This chapter is about aiming Perl in the right direction before you fire it off. There are various ways to aim Perl, but the two primary ways are through switches on the command line and through environment variables. Switches are the more immediate and precise way to aim a particular command. Environment variables are more often used to set general policy.
It is fortunate that Perl grew up in the Unix world, because that means its invocation syntax works pretty well under the command interpreters of other operating systems, too. Most command interpreters know how to deal with a list of words as arguments and don't care if an argument starts with a minus sign. There are, of course, some sticky spots where you'll get fouled up if you move from one system to another. You can't use single quotes under MS-DOS as you do under Unix, for instance. And on systems like VMS, some wrapper code has to jump through hoops to emulate Unix I/O redirection. Wildcard interpretation is a wildcard. Once you get past those issues, however, Perl treats its switches and arguments much the same on any operating system.

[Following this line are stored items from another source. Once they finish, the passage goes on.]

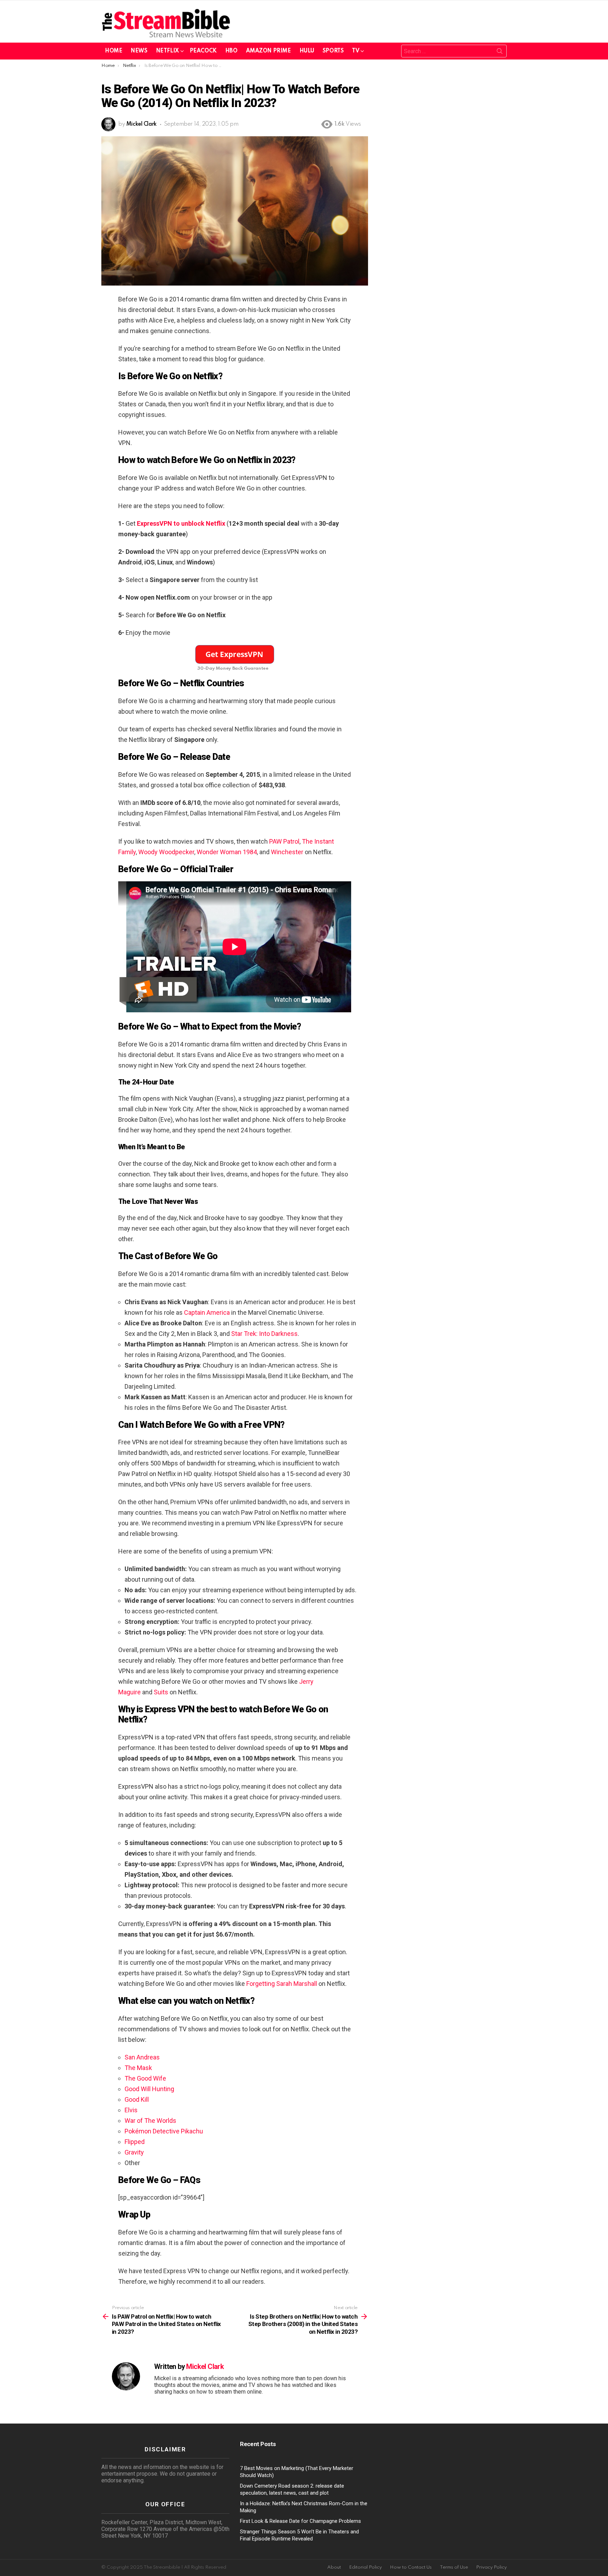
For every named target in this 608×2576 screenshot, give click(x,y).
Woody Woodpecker (166, 852)
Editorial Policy (365, 2567)
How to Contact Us (411, 2567)
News (139, 51)
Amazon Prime (268, 51)
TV (355, 51)
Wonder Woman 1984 (227, 852)
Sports (333, 51)
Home (113, 51)
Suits (161, 1692)
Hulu (306, 51)
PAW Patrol (284, 841)
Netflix (167, 51)
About (334, 2567)
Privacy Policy (491, 2567)
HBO (231, 51)
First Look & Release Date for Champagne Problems (300, 2521)
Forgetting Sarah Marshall (281, 1983)
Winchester (287, 852)
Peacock (203, 51)
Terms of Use (454, 2567)
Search (500, 52)
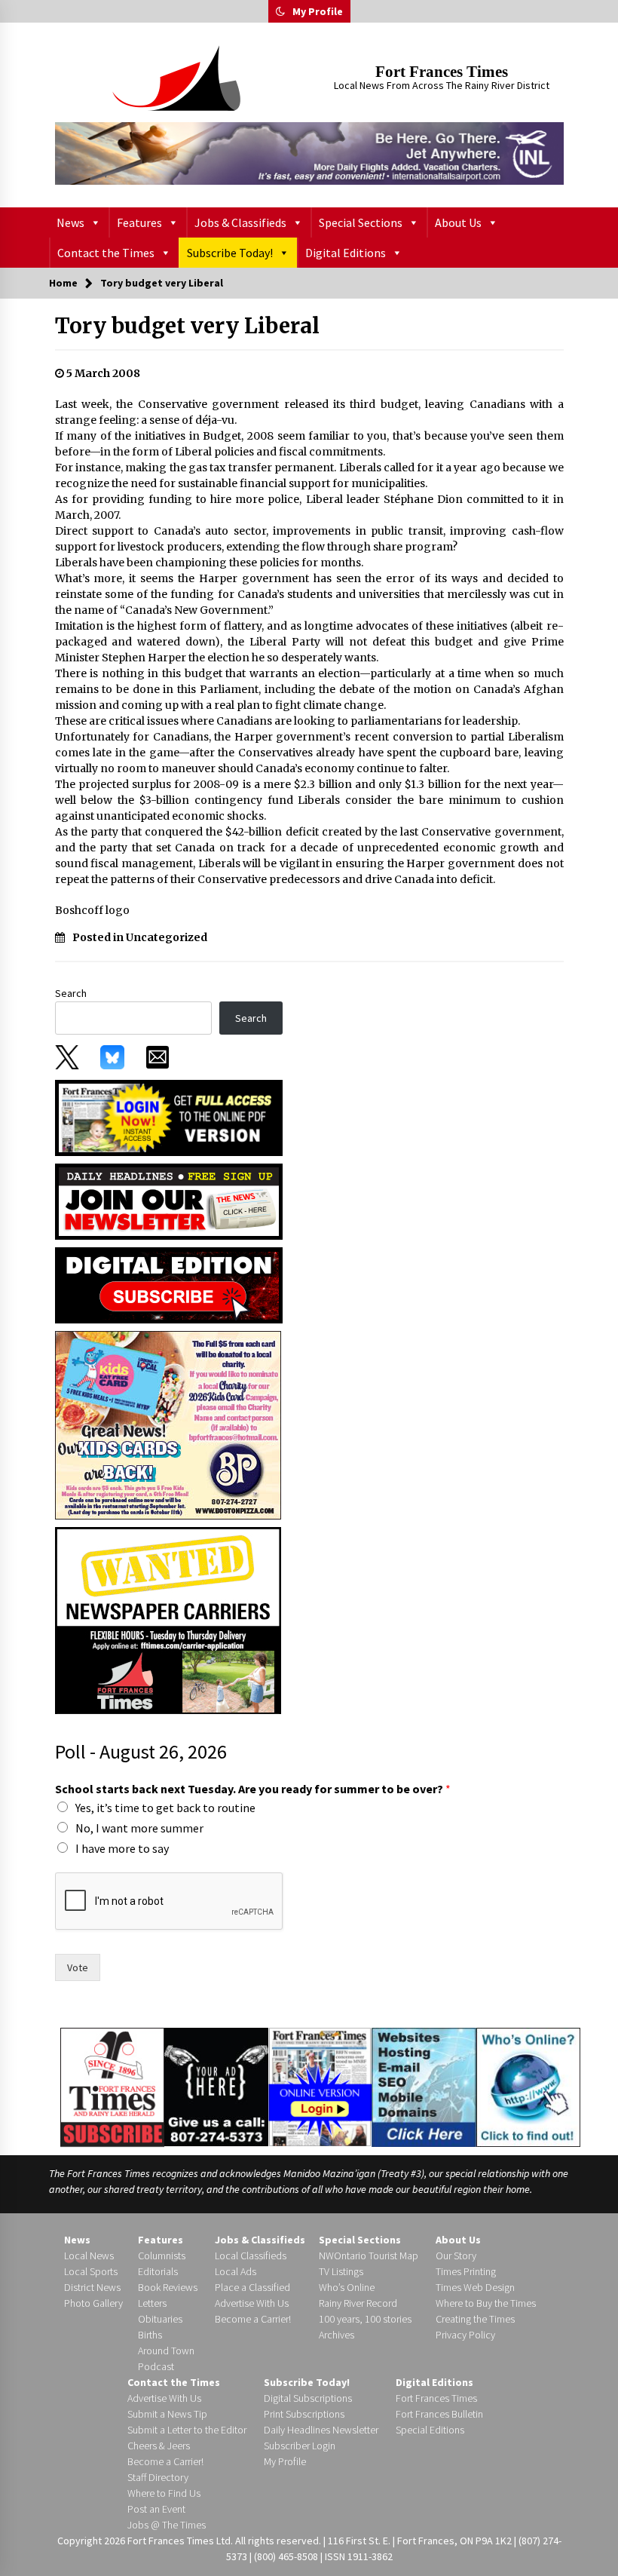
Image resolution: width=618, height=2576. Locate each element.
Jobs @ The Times (166, 2525)
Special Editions (430, 2429)
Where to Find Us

Even when you don't have a command interpreter per se, it's easy
to execute a Perl program from another program written in any
language. Not only can the calling program pass arguments in the
ordinary way, it can also pass information via environment variables
and, if your operating system supports them, inherited file
descriptors (see "Passing Filehandles" in Chapter 16. Even exotic
argument-passing mechanisms can easily be encapsulated in a module,
then brought into your Perl program via a simple
use
directive.
Perl parses command-line switches in the standard
fashion.[1] That is, it expects any switches (words beginning with a
minus) to come first on the command line. After that usually comes the
name of the script, followed by any additional arguments to be passed
into the script. Some of these additional arguments may themselves
look like switches, but if so, they must be processed by the script,
because Perl quits parsing switches as soon as it sees a nonswitch, or
the special "--
" switch that says, "I am the last
switch."
Perl gives you some flexibility in where you place the source code for your program. For small, quick-and-dirty jobs, you can program Perl entirely from the command line. For larger, more permanent jobs, you can supply a Perl script as a separate file. Perl looks for a script to compile and run in any one of these three ways:
Specified line by line via
-e
switches on the command line. For
example:
%
perl -e "print 'Hello, World.'"
Hello, World.
Contained in the file specified by the first
filename on the command line. Systems supporting the
#!
notation on the first line of an executable
script invoke interpreters this way on your behalf.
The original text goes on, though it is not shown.